A file warehousing button is arranged on a use interface of the data warehouse, as shown in fig. 4, the file warehousing button is clicked firstly, a user inputs verification information, the system verifies whether the system has warehousing authority, and if the system does not have the authority, the flow is ended; and if the user has the authority, selecting one or more files by the user and selecting a copy path to copy and store in a warehouse.

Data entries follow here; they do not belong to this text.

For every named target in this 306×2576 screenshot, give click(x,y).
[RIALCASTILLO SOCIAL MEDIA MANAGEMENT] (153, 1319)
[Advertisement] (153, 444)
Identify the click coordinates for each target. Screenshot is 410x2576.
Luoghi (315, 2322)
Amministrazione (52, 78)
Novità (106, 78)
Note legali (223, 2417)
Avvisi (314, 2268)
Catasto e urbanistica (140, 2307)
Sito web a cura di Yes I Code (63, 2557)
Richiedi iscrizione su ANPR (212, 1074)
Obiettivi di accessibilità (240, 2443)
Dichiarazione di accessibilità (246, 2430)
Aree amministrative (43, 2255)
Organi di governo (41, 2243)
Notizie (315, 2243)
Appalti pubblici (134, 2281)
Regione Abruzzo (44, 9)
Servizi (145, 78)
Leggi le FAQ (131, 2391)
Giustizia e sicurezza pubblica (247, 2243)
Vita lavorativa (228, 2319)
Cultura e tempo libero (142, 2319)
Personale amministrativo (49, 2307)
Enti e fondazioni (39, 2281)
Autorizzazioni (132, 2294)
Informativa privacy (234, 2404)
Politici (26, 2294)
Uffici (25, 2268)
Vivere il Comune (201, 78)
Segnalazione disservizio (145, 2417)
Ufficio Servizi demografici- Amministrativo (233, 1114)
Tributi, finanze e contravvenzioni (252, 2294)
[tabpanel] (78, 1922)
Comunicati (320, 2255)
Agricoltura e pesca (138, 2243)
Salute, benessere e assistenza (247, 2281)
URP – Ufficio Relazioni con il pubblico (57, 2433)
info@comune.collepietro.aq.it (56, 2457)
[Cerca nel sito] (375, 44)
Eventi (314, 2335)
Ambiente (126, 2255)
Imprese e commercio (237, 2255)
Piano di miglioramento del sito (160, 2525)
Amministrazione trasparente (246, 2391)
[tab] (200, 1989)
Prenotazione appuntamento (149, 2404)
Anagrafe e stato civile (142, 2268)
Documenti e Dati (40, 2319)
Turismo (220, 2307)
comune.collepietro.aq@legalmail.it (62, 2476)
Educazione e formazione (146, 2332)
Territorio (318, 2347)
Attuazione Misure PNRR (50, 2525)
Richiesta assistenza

The automatic scanning mode comprises the following steps:
(1) scanning and warehousing according to an original tree-shaped folder mode, namely scanning and warehousing files according to a tree structure of a folder;
(2) scanning and warehousing undifferentiated data, namely, not reserving a folder structure, and enabling all files to be in a list;
(3) and screening and warehousing the files, wherein the files can be set to be warehoused: if only data in docx and xlsx format is put in storage, only data with certain symbols in the file name is put in storage, and only data with the modification date within a certain range is put in storage; only data with a file size within a certain range is put in storage, and the like;
(4) specific position data are put into a warehouse; if only the data of the C disk is put in storage, only the data of a plurality of folders is put in storage, and the like;
then, performing warehousing processing on the warehoused data, and monitoring the state of the data storage medium in real time;
the warehousing treatment comprises the following steps:
(1) labeling; if the data in a certain folder is selected to be put in storage, the data in the folder can be selected to be marked with a 'performance evaluation number' label and a 'tin-free city' label, and the label can be used in a plurality of places such as data searching and the like, and the data can be searched and queried through the label;
(2) screening a rule set; for example, a rule set of remote sensing data, the rule set only stores scanned remote sensing data, such as hdf files, GeoTif files, shp files and the like, wherein the GeoTif and hdf files can be automatically marked with a "raster data label", compressed packet data with a specific name is stored, and if a compressed packet with the name of "GF 1_ WFV1_ E119.6_ N31.3_20150520_ L1a 0000817197" is searched, a label of "GF 1_ WFV 1", "original raster data" and the like is automatically marked; for example, the office rule set only scans and stores files with formats such as docx, xlsx, doc, vsdx and the like; multiple rule sets can be overlapped;
(3) context-aware association of files; if a file in the TIFF format of the high-grade first-number satellite data is searched, automatically searching whether an xml metadata file matched with the file exists or not; for example, if a file in the ". shp" format is retrieved, files such as dbf, prj, sbn, sbx and shx associated with the file can be automatically searched; these related files are then put into a data package. Different rule sets have different context-aware rules;
(4) retrieving file information; different rule sets retrieve different information of different files; for example, the rule set of picture data may retrieve information related to the image data, such as the width, height, resolution, etc. of the picture file. The remote sensing data rule set can retrieve longitude and latitude information, wave band number, projection information, resolution ratio and other information of the remote sensing data. Some text files can directly read out text data and store the text data in a database, so that the subsequent query is facilitated. By retrieving the data information in the storage or in the background, the speed of related query can be increased.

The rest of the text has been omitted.